Work required
The response must contain every line of the records that follow, duplicated exactly.

[Dataset excerpts]
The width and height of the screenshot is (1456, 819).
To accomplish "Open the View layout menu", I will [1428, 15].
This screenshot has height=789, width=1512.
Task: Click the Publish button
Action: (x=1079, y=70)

Solution to the exercise
The width and height of the screenshot is (1456, 819).
To accomplish "Open the View layout menu", I will [1428, 15].
This screenshot has height=789, width=1512.
Task: Click the Publish button
Action: (x=1079, y=70)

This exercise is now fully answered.